One only-slightly-contrived example that comes to mind is actor A sending a reference to actor B that is unsafe for actor B to use except to provide that reference back to actor A. Would this reference or the type containing it be ActorSendable? Additionally, some actors will have stricter requirements as to what kind of values can be sent to them. For instance, an actor meant to run on a TPU may only accept values representable in that context. All this leads me to believe that it is the role of the actor to make sure the arguments and return values in its API can safely be sent to or from its actor context. An ActorSendable protocol may thus create a false sense of security, leading to confusion.

That said, there may be many patterns which occur quite frequently in practice that require some operation to be performed on all values being sent to or from an actor context. We may be able to do something clever here to minimize the amount of boilerplate. A simple solution that comes to mind is to create a "function wrapper" type which actors can process arguments and return values either across the entire actor or just particular functions. You could imagine such wrappers being created that roundtrip through Codable, or perform deep copies of Objective-C data structures.

In summary, for me it feels like the goal of defining what it means to be "safe to send across actor contexts in general" is intractable, but there are things we can do to make the creation of specific classes of actors easier and less error prone.

A principled approach to this would be to wrap the reference in a struct, where the wrapped value is not accessible to actor B. I believe this would be ActorSendable and meet most the various proposed definitions of ValueSemantic. This encapsulation also frees B from knowing about the representation of the token, and should have zero runtime overhead.

Item position entries
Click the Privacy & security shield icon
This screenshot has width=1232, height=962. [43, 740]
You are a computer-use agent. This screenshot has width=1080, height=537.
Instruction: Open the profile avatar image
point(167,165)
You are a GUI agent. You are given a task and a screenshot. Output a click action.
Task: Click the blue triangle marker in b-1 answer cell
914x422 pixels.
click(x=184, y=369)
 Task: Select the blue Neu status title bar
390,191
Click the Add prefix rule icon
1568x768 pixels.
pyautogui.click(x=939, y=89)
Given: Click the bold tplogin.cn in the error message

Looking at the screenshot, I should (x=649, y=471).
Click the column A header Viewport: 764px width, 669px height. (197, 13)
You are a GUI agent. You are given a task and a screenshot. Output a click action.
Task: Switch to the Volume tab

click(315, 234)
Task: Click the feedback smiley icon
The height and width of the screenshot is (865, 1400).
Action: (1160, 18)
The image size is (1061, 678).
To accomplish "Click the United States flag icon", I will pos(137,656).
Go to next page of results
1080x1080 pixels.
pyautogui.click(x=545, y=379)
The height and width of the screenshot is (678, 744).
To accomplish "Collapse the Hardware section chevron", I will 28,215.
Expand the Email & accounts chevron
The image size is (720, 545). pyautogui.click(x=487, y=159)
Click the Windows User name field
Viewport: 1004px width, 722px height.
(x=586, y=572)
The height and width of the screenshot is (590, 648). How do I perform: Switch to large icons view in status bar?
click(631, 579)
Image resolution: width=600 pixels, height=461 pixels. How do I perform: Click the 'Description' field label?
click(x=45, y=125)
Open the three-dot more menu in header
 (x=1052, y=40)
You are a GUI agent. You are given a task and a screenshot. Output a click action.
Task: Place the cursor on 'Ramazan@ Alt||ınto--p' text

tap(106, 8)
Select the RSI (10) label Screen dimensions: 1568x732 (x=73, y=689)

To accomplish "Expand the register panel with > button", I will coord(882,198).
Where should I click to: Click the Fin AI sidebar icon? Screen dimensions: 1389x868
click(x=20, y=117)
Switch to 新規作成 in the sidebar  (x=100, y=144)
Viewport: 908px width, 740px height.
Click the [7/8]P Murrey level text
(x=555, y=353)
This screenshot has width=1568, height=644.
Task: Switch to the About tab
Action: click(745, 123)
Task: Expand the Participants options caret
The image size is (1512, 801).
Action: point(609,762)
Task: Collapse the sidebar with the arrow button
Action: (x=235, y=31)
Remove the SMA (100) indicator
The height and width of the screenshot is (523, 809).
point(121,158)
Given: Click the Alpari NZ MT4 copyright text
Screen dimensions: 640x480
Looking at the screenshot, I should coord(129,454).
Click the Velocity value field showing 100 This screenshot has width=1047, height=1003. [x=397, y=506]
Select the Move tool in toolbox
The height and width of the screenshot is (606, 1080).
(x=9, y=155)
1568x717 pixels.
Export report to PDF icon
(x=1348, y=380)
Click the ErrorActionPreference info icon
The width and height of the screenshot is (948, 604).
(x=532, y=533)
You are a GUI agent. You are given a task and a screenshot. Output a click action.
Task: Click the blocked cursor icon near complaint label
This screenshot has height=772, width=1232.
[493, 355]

## WHAT YOU WILL DO
**A.** Decide whether each statement agrees with the passage on actor contexts. Answer yes or no, and quote the passage's deciding words. (i) An ActorSendable protocol could give a false sense of security. (ii) Wrapping the reference in a struct would carry a noticeable runtime cost. (iii) An actor meant to run on a TPU may accept values of any kind.
**B.** From the rows, extract every line between the line containing "Click the column" and the line containing "Select the RSI", inclusive.

## RESULTS IN ORDER
**A.**
(i) Yes: "An ActorSendable protocol may thus create a false sense of security, leading to confusion."
(ii) No: "should have zero runtime overhead."
(iii) No: "an actor meant to run on a TPU may only accept values representable in that context."

**B.**
Click the column A header Viewport: 764px width, 669px height. (197, 13)
You are a GUI agent. You are given a task and a screenshot. Output a click action.
Task: Switch to the Volume tab

click(315, 234)
Task: Click the feedback smiley icon
The height and width of the screenshot is (865, 1400).
Action: (1160, 18)
The image size is (1061, 678).
To accomplish "Click the United States flag icon", I will pos(137,656).
Go to next page of results
1080x1080 pixels.
pyautogui.click(x=545, y=379)
The height and width of the screenshot is (678, 744).
To accomplish "Collapse the Hardware section chevron", I will 28,215.
Expand the Email & accounts chevron
The image size is (720, 545). pyautogui.click(x=487, y=159)
Click the Windows User name field
Viewport: 1004px width, 722px height.
(x=586, y=572)
The height and width of the screenshot is (590, 648). How do I perform: Switch to large icons view in status bar?
click(631, 579)
Image resolution: width=600 pixels, height=461 pixels. How do I perform: Click the 'Description' field label?
click(x=45, y=125)
Open the three-dot more menu in header
 (x=1052, y=40)
You are a GUI agent. You are given a task and a screenshot. Output a click action.
Task: Place the cursor on 'Ramazan@ Alt||ınto--p' text

tap(106, 8)
Select the RSI (10) label Screen dimensions: 1568x732 (x=73, y=689)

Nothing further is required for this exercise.